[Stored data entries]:
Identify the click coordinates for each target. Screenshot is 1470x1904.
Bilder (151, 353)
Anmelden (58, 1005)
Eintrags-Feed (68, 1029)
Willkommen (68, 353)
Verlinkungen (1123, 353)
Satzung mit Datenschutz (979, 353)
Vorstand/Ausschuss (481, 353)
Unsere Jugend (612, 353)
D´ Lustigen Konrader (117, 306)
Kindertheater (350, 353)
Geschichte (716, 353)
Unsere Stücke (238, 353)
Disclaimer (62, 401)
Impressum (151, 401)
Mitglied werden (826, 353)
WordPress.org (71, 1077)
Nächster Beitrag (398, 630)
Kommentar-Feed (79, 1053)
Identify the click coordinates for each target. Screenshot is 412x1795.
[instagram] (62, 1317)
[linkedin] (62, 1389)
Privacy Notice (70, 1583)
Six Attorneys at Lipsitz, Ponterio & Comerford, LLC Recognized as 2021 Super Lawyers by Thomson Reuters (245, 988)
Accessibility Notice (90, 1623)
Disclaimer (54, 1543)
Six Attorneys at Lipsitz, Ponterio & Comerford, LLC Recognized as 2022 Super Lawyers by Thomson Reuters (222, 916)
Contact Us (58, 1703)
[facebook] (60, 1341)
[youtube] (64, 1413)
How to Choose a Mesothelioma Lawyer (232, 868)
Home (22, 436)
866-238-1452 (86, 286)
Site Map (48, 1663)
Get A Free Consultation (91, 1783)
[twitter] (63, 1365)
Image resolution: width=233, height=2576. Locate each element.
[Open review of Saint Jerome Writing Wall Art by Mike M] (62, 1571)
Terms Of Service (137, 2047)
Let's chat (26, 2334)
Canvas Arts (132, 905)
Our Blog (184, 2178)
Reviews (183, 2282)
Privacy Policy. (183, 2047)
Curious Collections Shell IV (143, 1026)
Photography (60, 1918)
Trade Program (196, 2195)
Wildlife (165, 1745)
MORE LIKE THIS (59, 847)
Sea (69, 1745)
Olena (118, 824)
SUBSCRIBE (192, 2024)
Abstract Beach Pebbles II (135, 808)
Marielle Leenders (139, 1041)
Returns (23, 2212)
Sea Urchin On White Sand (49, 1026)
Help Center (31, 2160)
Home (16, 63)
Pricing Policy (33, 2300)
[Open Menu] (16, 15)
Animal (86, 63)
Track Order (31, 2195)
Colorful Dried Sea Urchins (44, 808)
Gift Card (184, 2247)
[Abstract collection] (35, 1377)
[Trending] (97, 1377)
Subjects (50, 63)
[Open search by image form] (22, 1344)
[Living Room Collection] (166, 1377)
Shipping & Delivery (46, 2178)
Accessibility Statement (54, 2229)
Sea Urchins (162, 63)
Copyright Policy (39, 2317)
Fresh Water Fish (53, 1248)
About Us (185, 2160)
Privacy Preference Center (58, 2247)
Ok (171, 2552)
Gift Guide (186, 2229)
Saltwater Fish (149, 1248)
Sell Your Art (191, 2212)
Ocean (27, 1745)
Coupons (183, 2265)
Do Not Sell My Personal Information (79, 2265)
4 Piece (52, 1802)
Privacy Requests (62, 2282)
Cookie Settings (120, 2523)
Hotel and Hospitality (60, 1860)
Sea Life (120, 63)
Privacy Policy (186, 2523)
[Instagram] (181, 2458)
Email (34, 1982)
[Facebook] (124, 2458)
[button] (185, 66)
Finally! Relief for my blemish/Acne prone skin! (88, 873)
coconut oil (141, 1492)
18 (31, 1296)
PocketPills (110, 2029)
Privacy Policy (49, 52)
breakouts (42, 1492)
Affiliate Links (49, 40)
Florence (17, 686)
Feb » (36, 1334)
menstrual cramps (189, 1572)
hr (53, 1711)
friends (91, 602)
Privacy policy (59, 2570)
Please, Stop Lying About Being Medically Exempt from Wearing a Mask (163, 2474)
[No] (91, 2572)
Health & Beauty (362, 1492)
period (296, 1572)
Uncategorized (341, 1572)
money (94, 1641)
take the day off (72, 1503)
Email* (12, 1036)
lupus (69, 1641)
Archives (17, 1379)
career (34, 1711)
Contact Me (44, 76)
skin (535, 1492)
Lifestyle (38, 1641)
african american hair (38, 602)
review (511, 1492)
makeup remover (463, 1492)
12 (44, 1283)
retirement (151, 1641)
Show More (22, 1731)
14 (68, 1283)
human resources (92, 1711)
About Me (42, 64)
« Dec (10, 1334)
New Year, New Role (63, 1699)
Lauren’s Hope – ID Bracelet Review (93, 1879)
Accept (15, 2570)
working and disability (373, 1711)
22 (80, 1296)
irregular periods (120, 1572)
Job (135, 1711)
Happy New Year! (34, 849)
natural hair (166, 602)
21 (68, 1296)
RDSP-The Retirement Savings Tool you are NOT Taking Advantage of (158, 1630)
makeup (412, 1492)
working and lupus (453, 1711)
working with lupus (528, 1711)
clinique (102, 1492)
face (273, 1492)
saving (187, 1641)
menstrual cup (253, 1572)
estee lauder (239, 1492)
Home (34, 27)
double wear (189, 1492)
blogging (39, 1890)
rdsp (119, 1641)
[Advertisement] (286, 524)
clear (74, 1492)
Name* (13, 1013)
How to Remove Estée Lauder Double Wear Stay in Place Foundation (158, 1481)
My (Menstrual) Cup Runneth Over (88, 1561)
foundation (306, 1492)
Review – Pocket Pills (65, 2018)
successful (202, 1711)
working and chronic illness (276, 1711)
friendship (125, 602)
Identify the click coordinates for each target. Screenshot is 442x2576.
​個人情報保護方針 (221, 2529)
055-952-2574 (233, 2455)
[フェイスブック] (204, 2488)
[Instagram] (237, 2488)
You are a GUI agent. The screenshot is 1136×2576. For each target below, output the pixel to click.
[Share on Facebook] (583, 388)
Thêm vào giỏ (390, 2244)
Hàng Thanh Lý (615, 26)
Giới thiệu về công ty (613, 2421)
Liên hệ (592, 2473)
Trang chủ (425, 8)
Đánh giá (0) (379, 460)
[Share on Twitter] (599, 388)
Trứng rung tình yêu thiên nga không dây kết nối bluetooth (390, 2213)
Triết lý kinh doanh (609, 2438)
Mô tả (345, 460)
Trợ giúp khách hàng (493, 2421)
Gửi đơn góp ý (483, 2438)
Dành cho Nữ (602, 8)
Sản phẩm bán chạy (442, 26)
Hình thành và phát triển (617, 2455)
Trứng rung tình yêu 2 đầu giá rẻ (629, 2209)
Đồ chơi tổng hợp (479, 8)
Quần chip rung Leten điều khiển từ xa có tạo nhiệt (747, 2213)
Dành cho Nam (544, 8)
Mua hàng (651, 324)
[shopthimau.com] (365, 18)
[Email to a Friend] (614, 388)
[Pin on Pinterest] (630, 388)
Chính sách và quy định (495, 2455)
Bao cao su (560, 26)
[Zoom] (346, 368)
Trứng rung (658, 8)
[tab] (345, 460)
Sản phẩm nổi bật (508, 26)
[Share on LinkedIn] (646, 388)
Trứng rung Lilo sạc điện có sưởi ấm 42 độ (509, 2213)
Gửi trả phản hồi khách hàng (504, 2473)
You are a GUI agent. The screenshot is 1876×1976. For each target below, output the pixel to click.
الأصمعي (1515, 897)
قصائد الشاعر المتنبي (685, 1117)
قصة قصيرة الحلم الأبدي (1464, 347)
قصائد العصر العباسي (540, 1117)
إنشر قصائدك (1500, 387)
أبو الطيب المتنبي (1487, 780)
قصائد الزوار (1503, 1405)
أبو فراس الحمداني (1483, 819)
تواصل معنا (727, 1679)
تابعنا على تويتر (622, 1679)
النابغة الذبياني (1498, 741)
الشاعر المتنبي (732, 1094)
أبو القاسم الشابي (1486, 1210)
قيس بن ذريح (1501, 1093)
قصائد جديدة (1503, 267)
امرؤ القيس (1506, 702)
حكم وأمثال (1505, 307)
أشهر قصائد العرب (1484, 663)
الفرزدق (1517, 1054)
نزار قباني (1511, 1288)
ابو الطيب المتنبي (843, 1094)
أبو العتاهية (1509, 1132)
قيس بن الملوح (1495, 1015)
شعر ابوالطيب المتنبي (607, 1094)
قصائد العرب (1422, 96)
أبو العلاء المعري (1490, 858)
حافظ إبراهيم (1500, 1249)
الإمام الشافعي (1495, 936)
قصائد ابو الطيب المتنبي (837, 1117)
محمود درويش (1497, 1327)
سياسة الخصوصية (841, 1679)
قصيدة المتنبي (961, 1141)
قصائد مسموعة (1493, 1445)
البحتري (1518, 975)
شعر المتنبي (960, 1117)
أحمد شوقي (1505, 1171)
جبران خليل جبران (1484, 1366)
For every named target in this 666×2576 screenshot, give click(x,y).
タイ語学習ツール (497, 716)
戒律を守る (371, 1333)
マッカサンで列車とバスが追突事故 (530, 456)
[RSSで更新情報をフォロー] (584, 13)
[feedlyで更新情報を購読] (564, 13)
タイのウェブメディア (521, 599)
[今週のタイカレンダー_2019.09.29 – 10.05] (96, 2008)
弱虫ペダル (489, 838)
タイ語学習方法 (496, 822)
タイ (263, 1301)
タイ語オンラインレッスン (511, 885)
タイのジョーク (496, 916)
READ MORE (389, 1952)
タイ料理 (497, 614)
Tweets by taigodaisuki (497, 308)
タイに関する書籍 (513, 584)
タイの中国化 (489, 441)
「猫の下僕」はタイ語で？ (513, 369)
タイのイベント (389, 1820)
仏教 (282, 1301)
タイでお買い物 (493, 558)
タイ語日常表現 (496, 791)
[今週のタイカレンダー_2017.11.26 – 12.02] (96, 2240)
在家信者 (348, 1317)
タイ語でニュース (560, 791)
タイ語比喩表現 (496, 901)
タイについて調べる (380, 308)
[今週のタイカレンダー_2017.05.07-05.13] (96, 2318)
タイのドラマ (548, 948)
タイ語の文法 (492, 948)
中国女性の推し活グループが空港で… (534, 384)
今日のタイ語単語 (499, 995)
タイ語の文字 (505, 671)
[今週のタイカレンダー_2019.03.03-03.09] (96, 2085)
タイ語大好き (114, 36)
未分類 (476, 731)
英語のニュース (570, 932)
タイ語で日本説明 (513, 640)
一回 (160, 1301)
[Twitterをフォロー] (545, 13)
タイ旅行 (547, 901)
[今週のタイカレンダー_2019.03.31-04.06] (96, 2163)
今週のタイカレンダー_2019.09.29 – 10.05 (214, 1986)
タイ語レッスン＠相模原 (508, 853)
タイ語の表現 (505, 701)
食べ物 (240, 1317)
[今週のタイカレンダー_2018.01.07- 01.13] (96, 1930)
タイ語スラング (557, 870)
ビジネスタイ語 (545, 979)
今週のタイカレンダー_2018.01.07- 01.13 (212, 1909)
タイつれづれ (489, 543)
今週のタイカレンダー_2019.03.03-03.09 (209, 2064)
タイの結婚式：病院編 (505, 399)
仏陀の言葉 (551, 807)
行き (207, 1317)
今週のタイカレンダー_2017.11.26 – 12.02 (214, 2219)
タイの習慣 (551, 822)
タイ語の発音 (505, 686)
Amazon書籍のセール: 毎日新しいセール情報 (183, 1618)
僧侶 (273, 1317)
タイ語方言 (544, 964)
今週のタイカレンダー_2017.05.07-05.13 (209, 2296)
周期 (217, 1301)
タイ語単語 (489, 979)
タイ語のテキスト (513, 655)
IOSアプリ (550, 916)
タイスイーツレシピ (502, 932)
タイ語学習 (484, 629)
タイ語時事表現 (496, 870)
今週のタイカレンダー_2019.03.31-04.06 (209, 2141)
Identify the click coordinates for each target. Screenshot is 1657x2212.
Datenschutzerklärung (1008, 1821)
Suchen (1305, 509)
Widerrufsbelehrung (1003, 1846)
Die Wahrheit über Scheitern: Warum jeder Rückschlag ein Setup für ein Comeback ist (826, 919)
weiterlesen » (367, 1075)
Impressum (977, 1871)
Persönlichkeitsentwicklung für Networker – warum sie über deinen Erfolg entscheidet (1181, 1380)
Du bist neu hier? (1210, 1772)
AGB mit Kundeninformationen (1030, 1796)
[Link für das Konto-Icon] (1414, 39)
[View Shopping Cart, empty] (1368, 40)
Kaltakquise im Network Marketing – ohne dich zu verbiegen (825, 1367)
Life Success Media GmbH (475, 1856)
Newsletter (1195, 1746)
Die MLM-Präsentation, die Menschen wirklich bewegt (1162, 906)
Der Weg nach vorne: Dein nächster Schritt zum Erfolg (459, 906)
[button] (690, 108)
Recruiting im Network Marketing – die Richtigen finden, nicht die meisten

[EXERCISE REQUIREMENTS]: Would you tally the lines above holding "Share" and reply with the total alone?

[ANSWER TO THE PROBLEM]: 3